If thin ewes or does are numerous and logistics prevent sorting, it is usually wise to feed the entire production unit at the higher energy level.
In contrast, obese dam (4.5 or greater) have increased risk of compromise from hepatic lipidosis (fatty liver disease) as well as reduced potential abdominal capacity (limiting feed intake) from accumulation of omental fat. The body condition of the animal can often be related to social factors within the animal group: often dominant ewes/goats can steal almost all the food from the other goats and doing so get overweight.
Among the various management strategies that can be pursued to reduce animal weight, it is necessary to consider increasing walking time through exercise where possible, and gradually reducing the proportion of feed available.
Fat ewe pregnancy toxemia that results from overfeeding during early pregnancy is a common problem for:
- Small farm flocks or herds;
- Beginning producers;
- Systems where high-energy forages are fed ad libitum during early pregnancy.
Pregnancy toxemia resulting from underfeeding and starvation is a common problem with larger, grazing-oriented commercial flocks or herds. Because of ewe or doe numbers, larger commercial flocks and herds are severely impacted by drought induced feed shortages, adverse weather conditions, and lack of housing facilities.

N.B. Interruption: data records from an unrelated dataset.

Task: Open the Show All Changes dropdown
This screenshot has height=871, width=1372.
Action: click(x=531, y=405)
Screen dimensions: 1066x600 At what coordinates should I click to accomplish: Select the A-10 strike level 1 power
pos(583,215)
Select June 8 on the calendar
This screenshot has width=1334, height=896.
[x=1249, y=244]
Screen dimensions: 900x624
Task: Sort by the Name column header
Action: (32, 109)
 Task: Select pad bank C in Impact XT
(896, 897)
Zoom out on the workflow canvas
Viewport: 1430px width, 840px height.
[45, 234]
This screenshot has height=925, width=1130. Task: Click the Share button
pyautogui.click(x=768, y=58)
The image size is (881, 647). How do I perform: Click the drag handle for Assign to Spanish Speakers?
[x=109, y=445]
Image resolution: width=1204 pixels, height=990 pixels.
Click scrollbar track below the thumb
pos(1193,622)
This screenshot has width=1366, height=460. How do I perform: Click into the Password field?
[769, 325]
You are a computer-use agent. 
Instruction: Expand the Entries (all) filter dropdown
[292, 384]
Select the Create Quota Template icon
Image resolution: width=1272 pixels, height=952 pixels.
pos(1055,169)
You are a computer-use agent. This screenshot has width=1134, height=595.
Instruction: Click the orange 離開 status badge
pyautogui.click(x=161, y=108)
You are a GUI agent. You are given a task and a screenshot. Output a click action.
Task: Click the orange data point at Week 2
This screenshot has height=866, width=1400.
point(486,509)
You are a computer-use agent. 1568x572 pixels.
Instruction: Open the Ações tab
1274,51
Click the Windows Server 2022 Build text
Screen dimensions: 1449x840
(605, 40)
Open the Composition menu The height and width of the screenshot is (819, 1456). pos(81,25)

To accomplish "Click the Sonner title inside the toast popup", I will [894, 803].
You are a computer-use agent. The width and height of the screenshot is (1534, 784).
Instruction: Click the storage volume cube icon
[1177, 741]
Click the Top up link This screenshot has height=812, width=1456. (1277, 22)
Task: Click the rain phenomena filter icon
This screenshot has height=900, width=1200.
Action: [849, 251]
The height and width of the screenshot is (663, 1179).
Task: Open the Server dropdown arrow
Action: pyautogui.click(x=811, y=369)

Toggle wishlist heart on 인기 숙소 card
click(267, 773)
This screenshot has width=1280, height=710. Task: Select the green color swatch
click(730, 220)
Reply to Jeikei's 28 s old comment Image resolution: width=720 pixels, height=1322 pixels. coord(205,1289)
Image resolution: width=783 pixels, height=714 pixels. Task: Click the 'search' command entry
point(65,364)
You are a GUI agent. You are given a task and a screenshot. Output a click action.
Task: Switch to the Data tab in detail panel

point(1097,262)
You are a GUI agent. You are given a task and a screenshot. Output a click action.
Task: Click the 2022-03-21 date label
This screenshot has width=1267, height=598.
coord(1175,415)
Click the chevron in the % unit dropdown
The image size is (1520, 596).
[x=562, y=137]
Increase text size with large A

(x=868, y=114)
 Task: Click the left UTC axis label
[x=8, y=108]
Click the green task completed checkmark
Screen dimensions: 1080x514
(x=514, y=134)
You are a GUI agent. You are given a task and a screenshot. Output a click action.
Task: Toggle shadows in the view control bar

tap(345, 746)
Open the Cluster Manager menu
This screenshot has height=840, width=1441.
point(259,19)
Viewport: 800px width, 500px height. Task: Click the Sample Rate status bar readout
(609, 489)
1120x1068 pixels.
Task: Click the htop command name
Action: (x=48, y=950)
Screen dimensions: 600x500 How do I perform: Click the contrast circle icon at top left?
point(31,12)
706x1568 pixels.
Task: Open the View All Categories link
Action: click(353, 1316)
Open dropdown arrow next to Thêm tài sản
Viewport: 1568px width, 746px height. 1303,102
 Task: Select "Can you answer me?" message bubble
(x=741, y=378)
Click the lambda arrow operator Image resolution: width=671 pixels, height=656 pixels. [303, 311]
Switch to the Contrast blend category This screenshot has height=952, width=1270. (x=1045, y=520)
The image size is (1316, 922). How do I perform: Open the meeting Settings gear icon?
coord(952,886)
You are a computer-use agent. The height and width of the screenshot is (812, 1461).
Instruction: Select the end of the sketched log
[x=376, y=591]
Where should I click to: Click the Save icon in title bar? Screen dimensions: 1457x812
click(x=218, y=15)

A more practical approach to using body condition information in management of gestating does is to monitor the pen/group, look at the overall status, and then identify does that stand out as below or above the optimum. Decreased body condition in 1 or 2 individuals could be addressed by increasing supplementation of those individuals; decreased body condition in more than 1 or 2 individuals reflects a group problem with energy balance and should be addressed by increasing supplementation for the entire group in order to prevent loss of condition in additional does. To utilize this strategy, the “group” needs to be defined as animals in similar stage of gestation, either by pen assignment or visible ID (such as color-coded collars) (Rook 2000; Rowe 2014).
Conclusion
Pregnancy toxemia is therefore displayed as a disease of remarkable importance in the world of small ruminant farming, as the prognosis inflicted by the disease is considerably negative, because both the poor outcome of the clinically affected animals, even with proper treatment, and of the impact caused by triggers such as hypofeeding and concomitant diseases that can afflict animal morbidity, fetal survival, and flock productivity. Cases of PT are an indication of the flaws in the management of sheep an goats in late pregnancy.
This is one of the main reasons why it is necessary to know the disease thoroughly and learn to recognize its signs in a timely manner. The role of the farmer is in fact a key component for prevention in the field of this disorder. Creating proper feeding habits, timely monitoring of the animal’s behavior and BCS prove to be the crucial factors in preventing the onset of the disease.